My long-time role model and hero, Sally K. Ride, passed away this week at 61 years old, after a 17-month battle with pancreatic cancer.
The first American woman to go to space, Dr. Ride was also an astrophysicist at University of California San Diego and the co-founder of Sally Ride Science, a company which aims to get kids, especially young girls, interested in science.
With news of Dr. Ride’s passing dominating my social media, I have been reflecting on just how she influenced my own life. My hipster tendencies are screaming, “Hey, I liked Sally Ride before all the hype!” but the rest of me is just glad that even in death, her legacy will inspire people to dream big.

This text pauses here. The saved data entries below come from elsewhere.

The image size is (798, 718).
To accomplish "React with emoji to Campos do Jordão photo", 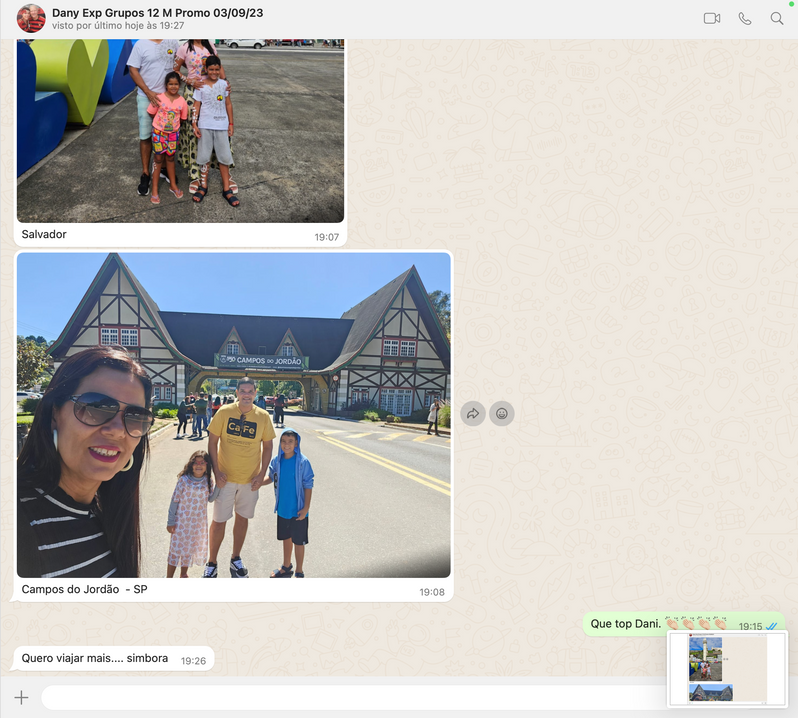I will [x=502, y=413].
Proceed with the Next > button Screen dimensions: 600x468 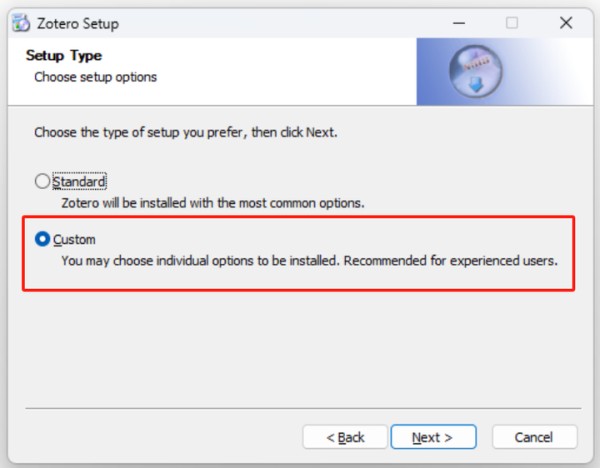(x=433, y=437)
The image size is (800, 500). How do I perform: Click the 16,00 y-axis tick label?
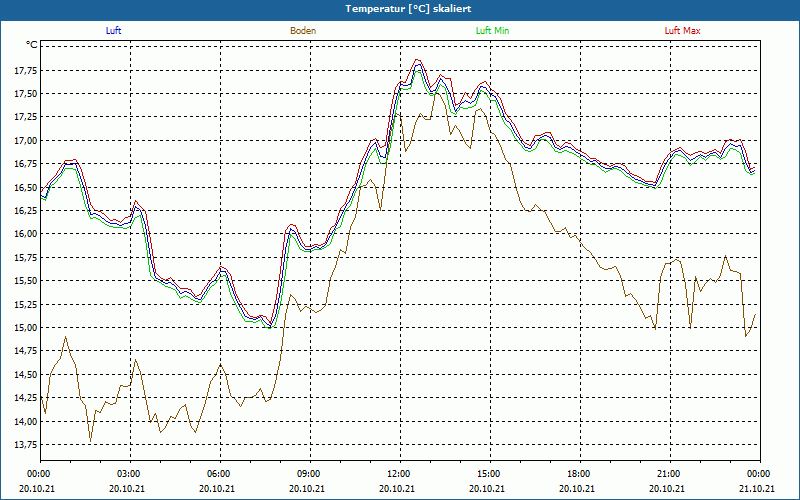tap(26, 234)
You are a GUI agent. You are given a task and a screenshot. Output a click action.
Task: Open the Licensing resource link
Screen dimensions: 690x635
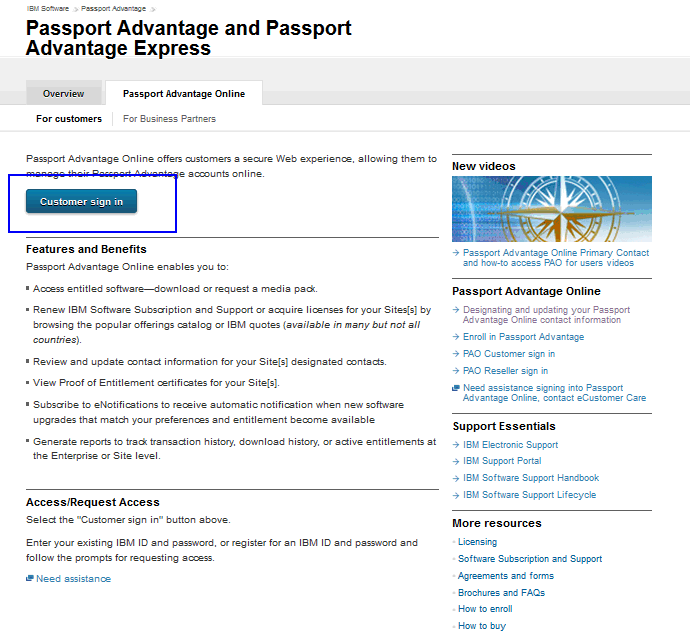point(477,542)
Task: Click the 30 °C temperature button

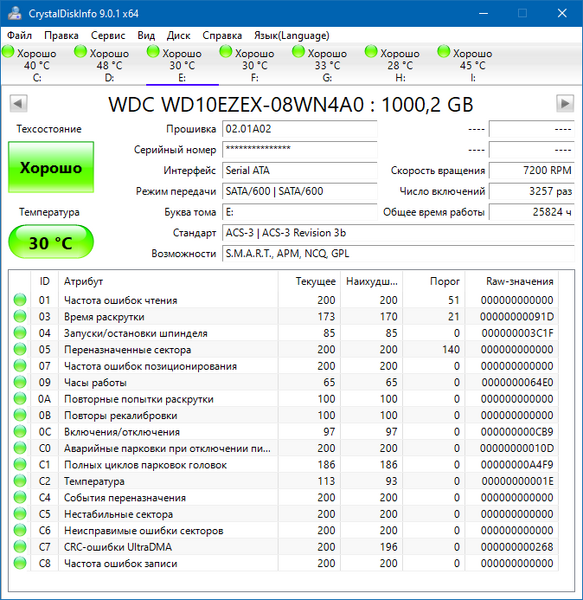Action: [x=51, y=242]
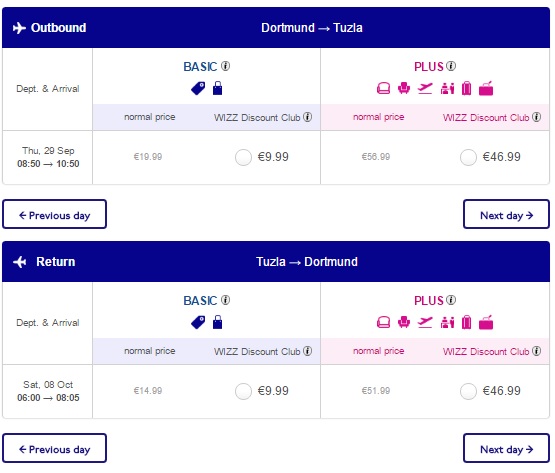
Task: Select outbound PLUS €46.99 Discount Club fare
Action: coord(468,157)
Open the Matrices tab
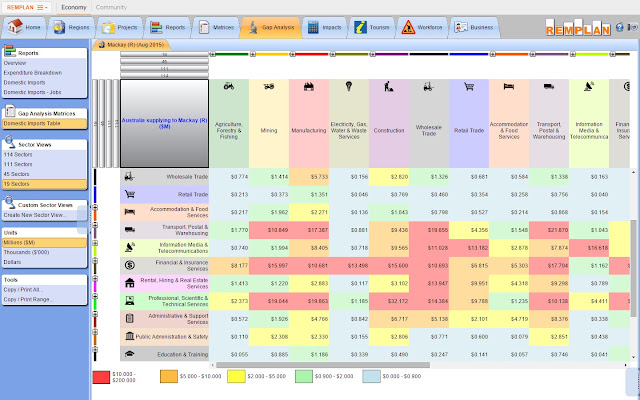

I didn’t have many role models/heroes when I was growing up, but a seemingly-innate fascination with the space shuttle made me love Sally Ride from the time I first learned of her existence and accomplishments. In the 4th grade, during Women’s History month, one of my assignments was to write a report on a woman of note. I remember people choosing Harriet Tubman or Mother Theresa, and I chose Sally Ride.
[Funny, my family had a computer before most others’, and I actually remember the font I used to type my little report, Typewrit, because it looked like a typewriter and 9-year-old me just adored it for some reason. Maybe that’s where my love of interesting fonts began!]
I’m sure that report is still laying around in a box somewhere, because my dear mother saves everything, but alas, I cannot put my hands on it at the moment. Suffice it to say that I can probably give Dr. Ride most of the credit for my wanting to become an astronaut, since I was born only a year before her history-making flight. I didn’t become an astronaut, but that big dream is what fueled my love of astronomy from a very early age, and that is what kept me going all through college and grad school. It was my goal, my dream, my life-target, and still is all those things.
Perhaps you have veered from the original path to your dream, like I seem to be doing. I thought that getting my PhD would get me to where I wanted to be, and it may yet (but please, no more school for quite a while!!). Here’s a novel idea, though: other roads can also lead to my dream of exploring the Universe. It might be a roundabout path I take to get there, but a large portion of traveling is in the journey itself, and so it is with the journey through life. Who says you have to do what everyone else “always does” to get where you want to be? I see nothing wrong with marching to the beat of your own drummer. Go against the grain. Do something different. Surprise people. It may or may not be the path of least resistance, but whatever happens, it will be an adventure!